EXERCISE AIM -
Each entry below must be repeated word for word.

(Saved entries)
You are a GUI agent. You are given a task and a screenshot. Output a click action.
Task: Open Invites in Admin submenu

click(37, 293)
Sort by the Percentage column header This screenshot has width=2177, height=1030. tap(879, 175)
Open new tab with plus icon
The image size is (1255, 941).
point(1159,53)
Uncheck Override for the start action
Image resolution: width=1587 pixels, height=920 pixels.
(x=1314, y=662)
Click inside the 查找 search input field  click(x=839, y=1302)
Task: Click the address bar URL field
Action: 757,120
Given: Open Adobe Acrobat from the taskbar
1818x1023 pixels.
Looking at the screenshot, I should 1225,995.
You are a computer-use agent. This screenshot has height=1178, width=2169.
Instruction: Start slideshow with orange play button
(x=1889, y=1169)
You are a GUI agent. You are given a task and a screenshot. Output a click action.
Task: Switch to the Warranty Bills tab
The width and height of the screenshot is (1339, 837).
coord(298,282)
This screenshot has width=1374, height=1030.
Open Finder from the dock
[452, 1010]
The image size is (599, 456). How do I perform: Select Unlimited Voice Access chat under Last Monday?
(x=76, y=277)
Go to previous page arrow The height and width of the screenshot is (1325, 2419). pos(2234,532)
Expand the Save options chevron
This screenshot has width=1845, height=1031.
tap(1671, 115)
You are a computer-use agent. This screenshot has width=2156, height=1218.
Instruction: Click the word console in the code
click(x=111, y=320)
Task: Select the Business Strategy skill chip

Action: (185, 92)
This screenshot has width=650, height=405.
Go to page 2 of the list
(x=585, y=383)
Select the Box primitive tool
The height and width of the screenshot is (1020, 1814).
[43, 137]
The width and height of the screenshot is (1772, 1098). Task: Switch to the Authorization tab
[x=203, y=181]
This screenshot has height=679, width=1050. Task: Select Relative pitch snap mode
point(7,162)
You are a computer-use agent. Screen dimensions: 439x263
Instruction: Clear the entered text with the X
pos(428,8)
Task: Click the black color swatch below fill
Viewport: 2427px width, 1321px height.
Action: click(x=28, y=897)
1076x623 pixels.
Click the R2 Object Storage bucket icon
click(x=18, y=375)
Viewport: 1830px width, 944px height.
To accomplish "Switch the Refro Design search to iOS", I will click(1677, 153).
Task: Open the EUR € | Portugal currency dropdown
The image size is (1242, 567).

RESPONSE BOX -
You are a GUI agent. You are given a task and a screenshot. Output a click action.
Task: Open Invites in Admin submenu

click(37, 293)
Sort by the Percentage column header This screenshot has width=2177, height=1030. tap(879, 175)
Open new tab with plus icon
The image size is (1255, 941).
point(1159,53)
Uncheck Override for the start action
Image resolution: width=1587 pixels, height=920 pixels.
(x=1314, y=662)
Click inside the 查找 search input field  click(x=839, y=1302)
Task: Click the address bar URL field
Action: 757,120
Given: Open Adobe Acrobat from the taskbar
1818x1023 pixels.
Looking at the screenshot, I should 1225,995.
You are a computer-use agent. This screenshot has height=1178, width=2169.
Instruction: Start slideshow with orange play button
(x=1889, y=1169)
You are a GUI agent. You are given a task and a screenshot. Output a click action.
Task: Switch to the Warranty Bills tab
The width and height of the screenshot is (1339, 837).
coord(298,282)
This screenshot has width=1374, height=1030.
Open Finder from the dock
[452, 1010]
The image size is (599, 456). How do I perform: Select Unlimited Voice Access chat under Last Monday?
(x=76, y=277)
Go to previous page arrow The height and width of the screenshot is (1325, 2419). pos(2234,532)
Expand the Save options chevron
This screenshot has width=1845, height=1031.
tap(1671, 115)
You are a computer-use agent. This screenshot has width=2156, height=1218.
Instruction: Click the word console in the code
click(x=111, y=320)
Task: Select the Business Strategy skill chip

Action: (185, 92)
This screenshot has width=650, height=405.
Go to page 2 of the list
(x=585, y=383)
Select the Box primitive tool
The height and width of the screenshot is (1020, 1814).
[43, 137]
The width and height of the screenshot is (1772, 1098). Task: Switch to the Authorization tab
[x=203, y=181]
This screenshot has height=679, width=1050. Task: Select Relative pitch snap mode
point(7,162)
You are a computer-use agent. Screen dimensions: 439x263
Instruction: Clear the entered text with the X
pos(428,8)
Task: Click the black color swatch below fill
Viewport: 2427px width, 1321px height.
Action: click(x=28, y=897)
1076x623 pixels.
Click the R2 Object Storage bucket icon
click(x=18, y=375)
Viewport: 1830px width, 944px height.
To accomplish "Switch the Refro Design search to iOS", I will click(1677, 153).
Task: Open the EUR € | Portugal currency dropdown
The image size is (1242, 567).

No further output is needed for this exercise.